* _Exercise_: Copy out each line below that has the word "computer" in it.
─── Records to use ───
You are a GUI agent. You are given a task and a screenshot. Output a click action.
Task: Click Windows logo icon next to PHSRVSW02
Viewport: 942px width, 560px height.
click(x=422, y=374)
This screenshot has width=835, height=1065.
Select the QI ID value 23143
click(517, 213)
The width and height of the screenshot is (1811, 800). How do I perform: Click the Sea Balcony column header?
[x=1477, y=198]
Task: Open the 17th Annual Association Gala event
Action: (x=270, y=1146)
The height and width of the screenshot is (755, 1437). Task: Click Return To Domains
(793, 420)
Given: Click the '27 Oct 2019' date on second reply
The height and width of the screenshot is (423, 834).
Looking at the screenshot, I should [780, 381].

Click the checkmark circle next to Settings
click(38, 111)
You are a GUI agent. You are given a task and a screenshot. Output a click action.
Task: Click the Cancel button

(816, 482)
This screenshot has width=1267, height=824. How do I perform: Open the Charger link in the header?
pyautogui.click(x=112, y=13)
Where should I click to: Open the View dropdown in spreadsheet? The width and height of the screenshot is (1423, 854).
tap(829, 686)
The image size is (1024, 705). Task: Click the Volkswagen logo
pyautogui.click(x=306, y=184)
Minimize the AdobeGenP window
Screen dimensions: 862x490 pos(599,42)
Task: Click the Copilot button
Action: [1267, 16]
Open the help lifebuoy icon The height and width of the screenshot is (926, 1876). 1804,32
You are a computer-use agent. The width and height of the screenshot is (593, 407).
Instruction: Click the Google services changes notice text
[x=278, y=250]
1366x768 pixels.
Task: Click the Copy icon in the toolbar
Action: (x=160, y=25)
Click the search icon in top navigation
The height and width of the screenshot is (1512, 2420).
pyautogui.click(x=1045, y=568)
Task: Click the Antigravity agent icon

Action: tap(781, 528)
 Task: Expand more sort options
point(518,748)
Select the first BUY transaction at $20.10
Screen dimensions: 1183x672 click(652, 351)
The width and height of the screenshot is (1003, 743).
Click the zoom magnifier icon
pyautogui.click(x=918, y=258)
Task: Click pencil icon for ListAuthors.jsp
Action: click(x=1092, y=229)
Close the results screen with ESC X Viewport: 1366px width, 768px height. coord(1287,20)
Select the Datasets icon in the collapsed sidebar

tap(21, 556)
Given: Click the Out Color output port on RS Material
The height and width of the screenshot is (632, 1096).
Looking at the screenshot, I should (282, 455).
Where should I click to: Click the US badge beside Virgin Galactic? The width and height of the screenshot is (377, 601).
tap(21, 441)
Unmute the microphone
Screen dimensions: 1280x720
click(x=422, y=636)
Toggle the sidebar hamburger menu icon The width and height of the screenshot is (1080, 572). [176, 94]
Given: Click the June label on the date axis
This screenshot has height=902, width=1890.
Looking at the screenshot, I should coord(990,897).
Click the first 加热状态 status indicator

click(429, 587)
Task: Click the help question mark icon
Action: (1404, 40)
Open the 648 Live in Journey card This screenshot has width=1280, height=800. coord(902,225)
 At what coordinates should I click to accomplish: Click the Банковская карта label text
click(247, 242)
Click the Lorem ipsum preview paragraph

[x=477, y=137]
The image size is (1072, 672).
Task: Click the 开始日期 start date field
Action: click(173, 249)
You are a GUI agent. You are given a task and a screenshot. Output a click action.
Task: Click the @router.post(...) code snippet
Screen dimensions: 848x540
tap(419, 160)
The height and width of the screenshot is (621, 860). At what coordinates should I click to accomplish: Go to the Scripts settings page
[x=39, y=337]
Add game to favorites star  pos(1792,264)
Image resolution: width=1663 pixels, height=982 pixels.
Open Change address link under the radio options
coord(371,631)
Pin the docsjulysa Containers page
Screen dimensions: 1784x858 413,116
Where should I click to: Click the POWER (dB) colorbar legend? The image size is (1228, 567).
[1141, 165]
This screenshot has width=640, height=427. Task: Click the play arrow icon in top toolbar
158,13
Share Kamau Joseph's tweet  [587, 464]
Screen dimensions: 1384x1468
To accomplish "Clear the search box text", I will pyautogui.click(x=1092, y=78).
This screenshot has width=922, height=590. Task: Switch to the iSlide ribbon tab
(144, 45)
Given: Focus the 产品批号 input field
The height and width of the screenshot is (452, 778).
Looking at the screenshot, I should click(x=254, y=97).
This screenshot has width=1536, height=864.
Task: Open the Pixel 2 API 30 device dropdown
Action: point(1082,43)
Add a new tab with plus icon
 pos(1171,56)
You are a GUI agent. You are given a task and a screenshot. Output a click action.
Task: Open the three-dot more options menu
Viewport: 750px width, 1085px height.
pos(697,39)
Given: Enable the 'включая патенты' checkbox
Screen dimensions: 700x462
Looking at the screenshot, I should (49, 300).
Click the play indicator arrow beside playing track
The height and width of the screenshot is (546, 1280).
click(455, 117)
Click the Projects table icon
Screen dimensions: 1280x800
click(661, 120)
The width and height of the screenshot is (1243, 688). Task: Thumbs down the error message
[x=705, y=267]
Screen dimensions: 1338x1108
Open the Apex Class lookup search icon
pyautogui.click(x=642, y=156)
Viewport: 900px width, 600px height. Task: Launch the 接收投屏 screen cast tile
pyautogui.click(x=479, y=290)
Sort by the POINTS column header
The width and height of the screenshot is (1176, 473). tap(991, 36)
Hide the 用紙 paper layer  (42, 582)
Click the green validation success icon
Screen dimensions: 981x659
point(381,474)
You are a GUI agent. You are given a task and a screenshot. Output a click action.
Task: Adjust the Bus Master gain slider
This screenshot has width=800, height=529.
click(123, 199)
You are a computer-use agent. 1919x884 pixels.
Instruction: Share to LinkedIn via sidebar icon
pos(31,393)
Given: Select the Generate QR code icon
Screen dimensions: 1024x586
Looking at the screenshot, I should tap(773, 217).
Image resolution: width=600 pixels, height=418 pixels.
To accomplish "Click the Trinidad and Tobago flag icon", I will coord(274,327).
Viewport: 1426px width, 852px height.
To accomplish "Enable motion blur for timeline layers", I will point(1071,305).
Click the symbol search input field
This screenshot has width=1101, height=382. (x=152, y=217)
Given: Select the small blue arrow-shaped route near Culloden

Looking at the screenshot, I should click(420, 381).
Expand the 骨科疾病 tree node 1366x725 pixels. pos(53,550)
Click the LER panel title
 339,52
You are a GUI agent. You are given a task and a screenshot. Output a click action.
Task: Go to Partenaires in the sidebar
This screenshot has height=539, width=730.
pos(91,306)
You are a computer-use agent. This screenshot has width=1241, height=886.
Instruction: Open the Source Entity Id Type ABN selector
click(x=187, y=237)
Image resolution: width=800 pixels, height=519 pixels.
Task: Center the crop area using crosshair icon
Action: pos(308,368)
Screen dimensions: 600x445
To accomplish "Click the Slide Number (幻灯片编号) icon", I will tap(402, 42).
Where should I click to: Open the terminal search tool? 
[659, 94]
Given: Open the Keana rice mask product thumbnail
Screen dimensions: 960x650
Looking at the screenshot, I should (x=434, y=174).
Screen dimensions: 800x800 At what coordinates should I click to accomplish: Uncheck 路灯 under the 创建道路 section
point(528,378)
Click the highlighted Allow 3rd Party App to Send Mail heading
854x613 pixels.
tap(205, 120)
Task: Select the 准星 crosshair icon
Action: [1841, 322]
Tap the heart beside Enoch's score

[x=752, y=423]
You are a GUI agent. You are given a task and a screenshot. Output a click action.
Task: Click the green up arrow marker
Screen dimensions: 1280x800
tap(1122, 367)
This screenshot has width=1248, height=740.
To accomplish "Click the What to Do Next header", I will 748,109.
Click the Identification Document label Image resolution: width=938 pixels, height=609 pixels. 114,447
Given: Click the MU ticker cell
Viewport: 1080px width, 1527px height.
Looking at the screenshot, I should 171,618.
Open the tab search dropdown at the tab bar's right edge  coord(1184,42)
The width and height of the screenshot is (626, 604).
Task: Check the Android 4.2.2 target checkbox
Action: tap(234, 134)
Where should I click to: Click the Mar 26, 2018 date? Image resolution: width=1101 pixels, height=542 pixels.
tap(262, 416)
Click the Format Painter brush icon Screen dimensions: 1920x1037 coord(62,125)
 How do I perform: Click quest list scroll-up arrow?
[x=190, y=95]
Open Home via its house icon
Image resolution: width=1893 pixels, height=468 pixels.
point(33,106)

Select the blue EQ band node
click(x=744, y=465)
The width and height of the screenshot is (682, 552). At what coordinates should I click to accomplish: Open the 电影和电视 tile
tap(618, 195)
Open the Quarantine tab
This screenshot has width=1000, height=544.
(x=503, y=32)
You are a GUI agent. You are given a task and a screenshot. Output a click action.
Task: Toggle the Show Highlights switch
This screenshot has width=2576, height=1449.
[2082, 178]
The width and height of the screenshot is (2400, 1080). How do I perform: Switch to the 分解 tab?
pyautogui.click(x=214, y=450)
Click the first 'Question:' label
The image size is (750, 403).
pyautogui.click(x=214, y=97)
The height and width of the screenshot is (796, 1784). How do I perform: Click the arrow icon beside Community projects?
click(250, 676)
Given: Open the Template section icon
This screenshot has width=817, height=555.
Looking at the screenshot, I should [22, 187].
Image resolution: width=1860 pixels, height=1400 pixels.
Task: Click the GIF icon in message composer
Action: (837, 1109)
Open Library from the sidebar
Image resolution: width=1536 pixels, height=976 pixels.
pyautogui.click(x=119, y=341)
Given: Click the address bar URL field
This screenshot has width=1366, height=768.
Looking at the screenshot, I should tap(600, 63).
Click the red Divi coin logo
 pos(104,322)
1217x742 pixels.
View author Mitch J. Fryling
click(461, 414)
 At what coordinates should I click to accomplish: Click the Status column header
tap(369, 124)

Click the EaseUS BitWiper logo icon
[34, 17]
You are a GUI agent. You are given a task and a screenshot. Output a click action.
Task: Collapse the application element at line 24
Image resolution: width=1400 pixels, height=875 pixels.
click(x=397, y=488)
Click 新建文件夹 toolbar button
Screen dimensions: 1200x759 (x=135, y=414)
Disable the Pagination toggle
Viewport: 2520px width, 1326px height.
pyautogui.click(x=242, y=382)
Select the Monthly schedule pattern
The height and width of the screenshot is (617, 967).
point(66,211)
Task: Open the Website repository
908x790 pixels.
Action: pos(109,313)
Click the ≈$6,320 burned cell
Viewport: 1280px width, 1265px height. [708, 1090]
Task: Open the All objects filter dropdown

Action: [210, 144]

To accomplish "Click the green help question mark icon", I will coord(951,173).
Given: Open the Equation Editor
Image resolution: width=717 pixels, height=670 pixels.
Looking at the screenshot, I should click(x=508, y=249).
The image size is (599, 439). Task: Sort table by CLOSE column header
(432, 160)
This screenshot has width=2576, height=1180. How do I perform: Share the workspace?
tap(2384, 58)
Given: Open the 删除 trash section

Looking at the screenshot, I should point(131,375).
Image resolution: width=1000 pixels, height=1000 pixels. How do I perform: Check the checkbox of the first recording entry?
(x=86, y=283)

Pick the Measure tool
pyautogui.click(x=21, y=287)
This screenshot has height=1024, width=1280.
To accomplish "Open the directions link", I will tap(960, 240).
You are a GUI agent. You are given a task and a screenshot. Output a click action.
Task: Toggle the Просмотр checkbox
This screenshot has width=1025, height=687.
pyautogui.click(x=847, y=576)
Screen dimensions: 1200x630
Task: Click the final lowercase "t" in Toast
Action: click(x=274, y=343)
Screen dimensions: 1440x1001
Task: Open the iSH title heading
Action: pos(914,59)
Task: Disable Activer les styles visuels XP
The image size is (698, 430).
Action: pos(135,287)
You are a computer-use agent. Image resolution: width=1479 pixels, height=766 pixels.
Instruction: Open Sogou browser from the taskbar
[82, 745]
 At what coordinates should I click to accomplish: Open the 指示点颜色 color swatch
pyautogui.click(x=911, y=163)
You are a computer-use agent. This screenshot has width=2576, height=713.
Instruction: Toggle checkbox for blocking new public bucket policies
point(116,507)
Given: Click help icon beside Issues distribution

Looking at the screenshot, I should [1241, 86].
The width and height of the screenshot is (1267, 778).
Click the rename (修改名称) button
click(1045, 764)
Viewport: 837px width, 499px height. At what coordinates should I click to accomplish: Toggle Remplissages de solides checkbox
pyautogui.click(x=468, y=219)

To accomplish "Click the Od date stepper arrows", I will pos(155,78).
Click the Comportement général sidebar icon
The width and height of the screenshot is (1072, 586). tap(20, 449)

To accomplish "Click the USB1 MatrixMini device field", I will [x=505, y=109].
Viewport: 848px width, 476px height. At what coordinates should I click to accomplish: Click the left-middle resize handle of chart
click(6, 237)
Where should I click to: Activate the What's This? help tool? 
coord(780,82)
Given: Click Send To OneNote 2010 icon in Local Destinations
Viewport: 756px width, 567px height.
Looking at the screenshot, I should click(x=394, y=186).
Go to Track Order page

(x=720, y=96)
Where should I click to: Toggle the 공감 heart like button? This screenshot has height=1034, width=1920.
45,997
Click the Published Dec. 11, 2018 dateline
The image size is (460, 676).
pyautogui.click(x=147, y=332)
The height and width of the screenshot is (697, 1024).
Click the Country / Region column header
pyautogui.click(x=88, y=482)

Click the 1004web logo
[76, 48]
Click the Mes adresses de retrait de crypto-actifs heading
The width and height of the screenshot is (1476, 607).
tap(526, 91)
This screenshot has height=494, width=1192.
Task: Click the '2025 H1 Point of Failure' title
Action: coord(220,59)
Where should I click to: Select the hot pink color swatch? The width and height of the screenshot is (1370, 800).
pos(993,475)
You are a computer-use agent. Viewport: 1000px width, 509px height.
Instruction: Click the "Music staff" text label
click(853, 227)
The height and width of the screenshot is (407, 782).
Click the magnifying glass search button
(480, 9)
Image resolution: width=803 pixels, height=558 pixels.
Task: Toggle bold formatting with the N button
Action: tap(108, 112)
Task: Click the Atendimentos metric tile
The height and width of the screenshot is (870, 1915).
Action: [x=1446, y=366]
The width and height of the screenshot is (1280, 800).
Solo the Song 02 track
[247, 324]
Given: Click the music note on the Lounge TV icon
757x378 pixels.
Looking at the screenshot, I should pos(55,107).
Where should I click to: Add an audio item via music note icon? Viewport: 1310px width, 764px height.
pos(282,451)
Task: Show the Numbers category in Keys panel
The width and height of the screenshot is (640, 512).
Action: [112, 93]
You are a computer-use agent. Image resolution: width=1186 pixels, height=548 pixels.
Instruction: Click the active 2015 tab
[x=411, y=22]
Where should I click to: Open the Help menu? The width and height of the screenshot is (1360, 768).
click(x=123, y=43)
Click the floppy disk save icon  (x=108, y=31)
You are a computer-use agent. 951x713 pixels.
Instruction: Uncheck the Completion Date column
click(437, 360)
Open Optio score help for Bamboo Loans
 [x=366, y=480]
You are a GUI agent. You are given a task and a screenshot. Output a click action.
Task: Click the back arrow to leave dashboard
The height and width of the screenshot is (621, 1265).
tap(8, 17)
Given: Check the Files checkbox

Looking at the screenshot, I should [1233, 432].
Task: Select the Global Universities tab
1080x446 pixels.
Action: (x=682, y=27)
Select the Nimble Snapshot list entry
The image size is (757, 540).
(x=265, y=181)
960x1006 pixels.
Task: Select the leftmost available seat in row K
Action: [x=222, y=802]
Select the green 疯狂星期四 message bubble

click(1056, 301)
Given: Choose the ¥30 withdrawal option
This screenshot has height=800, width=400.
───
* _Answer to this exercise_:
You are a computer-use agent. The width and height of the screenshot is (593, 407).
You are a computer-use agent. 1919x884 pixels.
You are a computer-use agent. This screenshot has width=1241, height=886.
You are a computer-use agent. Image resolution: width=1479 pixels, height=766 pixels.
You are a computer-use agent. This screenshot has width=2576, height=713.
You are a computer-use agent. Viewport: 1000px width, 509px height.
You are a computer-use agent. Image resolution: width=1186 pixels, height=548 pixels.
You are a computer-use agent. 951x713 pixels.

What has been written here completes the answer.